Monday, March 20, 2006

How Do You Say Deja vu the Third Time Over?

There was no way to avoid it this weekend, the beginning of the fourth year of war and occupation of Iraq by the (now) 27-member coalition led by the U.S. In both print and in interviews, top Bush administration figures rhetorically stood shoulder to shoulder: progress continues to be made in Iraq.

It clearly was the echo of three years of the oft-repeated promise by President Bush that America would stand proudly beside all those who aspired for freedom and liberty wherever individuals of such vision emerged.

However, this all-American love-fest struck a sour note when former interim Iraqi prime minister Ayad Allawi, told the British Broadcasting Corporation: “We are losing each day as an average 50 to 60 people throughout the country, if not more. If this is not civil war, then God knows what civil war is.”
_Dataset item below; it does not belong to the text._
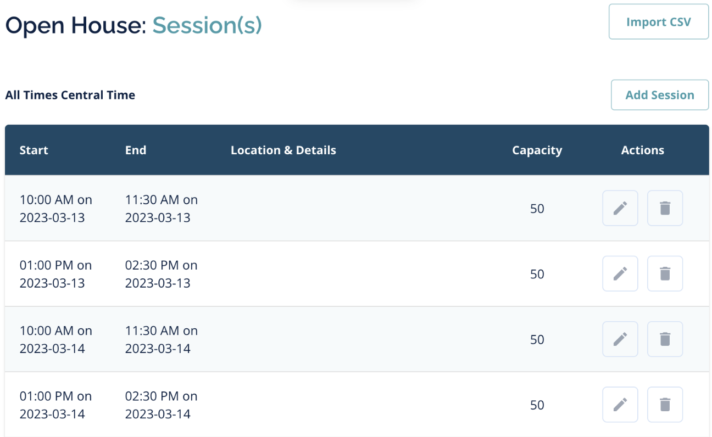Click the Actions column header
712x437 pixels.
pyautogui.click(x=642, y=150)
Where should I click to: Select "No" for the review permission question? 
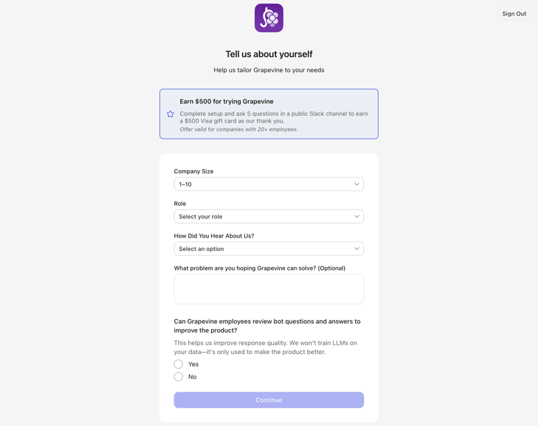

So too, apparently, does General George Casey Jr., the senior military officer in Iraq, who told CNN: “We’re a long way from civil war.”
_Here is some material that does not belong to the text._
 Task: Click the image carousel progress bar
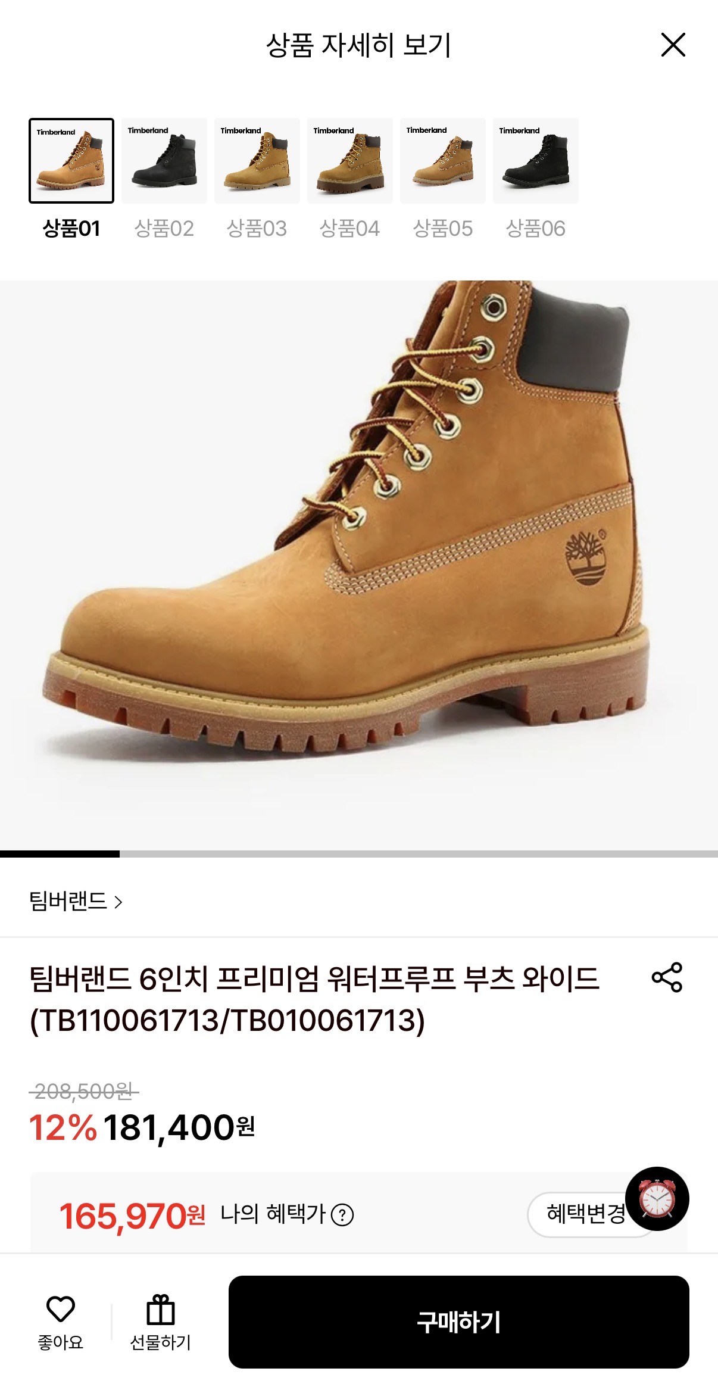[x=359, y=854]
At issue, it seems, is the definition of “civil war.” While neither a deity nor a general, I would offer the following two options are “a war between different sections or parties of the same country or nation” or, more simply, “a war between factions in and of the same country.”

These definitions don’t seem satisfactory because they fail to define “war.” This used to be a considered “a contest between nations or states carried on by force.” With the 20th century propensity for initiating armed combat without a formal declaration of war, something broader might be better – e.g., “a condition of belligerency maintained by force.”

Putting it all together, “civil war” might be defined as “a condition of armed belligerency between two or more sections or factions with roots in and of the same country.”

That is what we have in Iraq. But, as the frequently quoted but unidentified military expert, F. W. Robertson said, “Men will ever distinguish war from mere bloodshed.”

1 Comments:

Blogger Don said...

Civil war is truly in the mind of the beholder and Mr. Bush and his apologists have never been good at distinguishing fact from fiction. They have created their own reality in which they live. Unfortunately for our armed forces they live in a different reality. I would say if this isn't civil war then it will do 'til the real thing comes along.